> Ejercicio propuesto
Traduzca al inglés esta oración del texto sobre el incendio en la Unidad 28 de Magdalena: «Rufina Verón ya estaba en camino para visitar a Javier Magallanes, su hijo.»

━━━ Fragmento del documento ━━━

Hace doce años, en la noche del 15 de octubre de 2005 y hasta la madrugada del día siguiente se produjo un incendio en el pabellón 16 de la Unidad 28 de Magdalena. Antes, la discusión menor entre dos detenidos fue usada por los penitenciarios para desatar una represión violenta. Había 58 internos, 33 de ellos murieron esa noche por la inhalación de gases tóxicos, el estrés por calor y las lesiones en sus cuerpos.
Rufina Verón ya estaba en camino para visitar a Javier Magallanes, su hijo. Tenía que viajar cinco horas y en el trayecto recibió un llamado que le avisaba que fuera a La Plata, porque Javier estaba ahí. En una oficina le dijeron que fue uno de los primeros en morir. Su cuerpo aún estaba en Magdalena, adonde estuvo más de dos años sin haber sido condenado.
El domingo 15 también se cumplen dos meses desde que comenzó el juicio para definir qué hicieron esa noche quince agentes del Servicio Penitenciario Bonaerense y qué responsabilidades les caben a ellos y al director del penal en ese momento y al ex jefe de seguridad exterior. El CELS representa a Rufina en este juicio.
En el pabellón estaban los detenidos con buena conducta. Uno de los sobrevivientes dijo que estaban preparando las mesas para recibir a los familiares porque el 16 era el día de la madre. La discusión había sido por cómo disponerlas. No les dieron tiempo a nada. Los penitenciarios entraron al pabellón descargando las escopetas. Los testimonios en el juicio de quienes eran internos en aquel momento y no se volvieron a ver en doce años coinciden, pese al miedo a declarar. Es que algunos siguen detenidos en otros penales. Uno de ellos comenzó a llorar ante el Tribunal Oral Criminal 5 de La Plata, a cargo del debate. Lo habían amenazado: desde el Servicio le dijeron que “se fije en lo que iba a hablar” y que después de declarar lo iban a trasladar al pabellón de castigo. Aún así, declaró.

━━━ Material proporcionado ━━━

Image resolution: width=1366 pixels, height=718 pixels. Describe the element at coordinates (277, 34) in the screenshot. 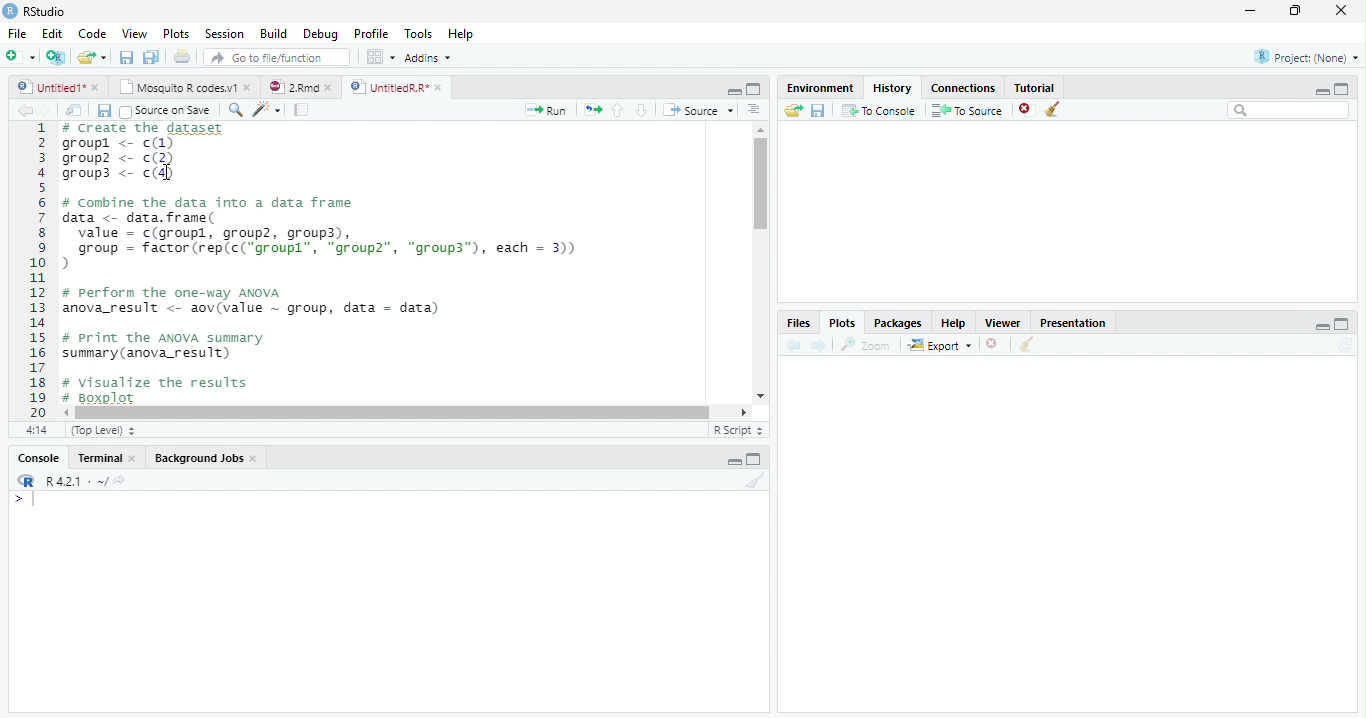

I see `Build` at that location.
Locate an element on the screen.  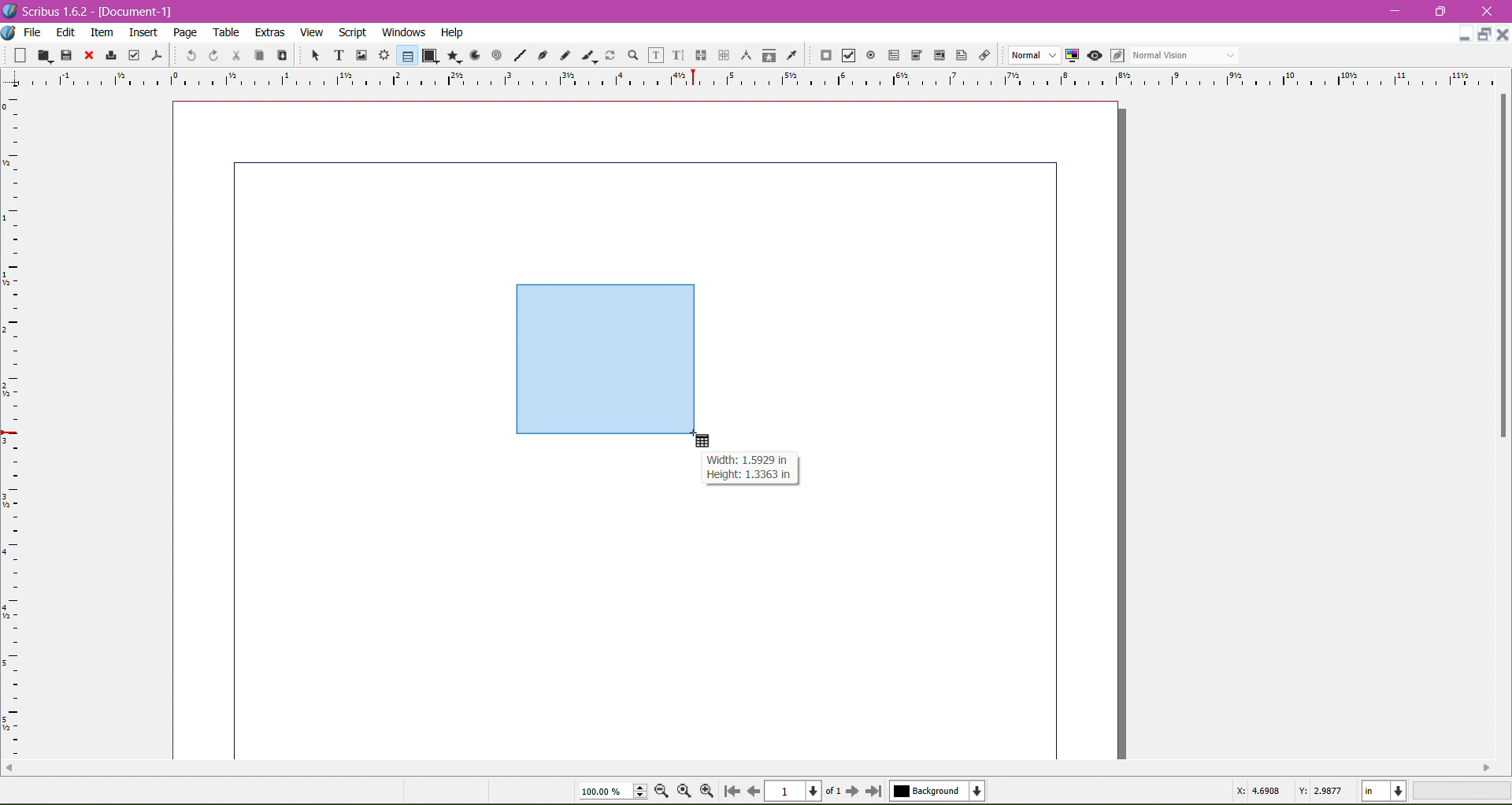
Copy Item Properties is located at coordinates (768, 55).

━━━

> Respuesta al ejercicio
Rufina Verón was already on her way to visit Javier Magallanes, her son.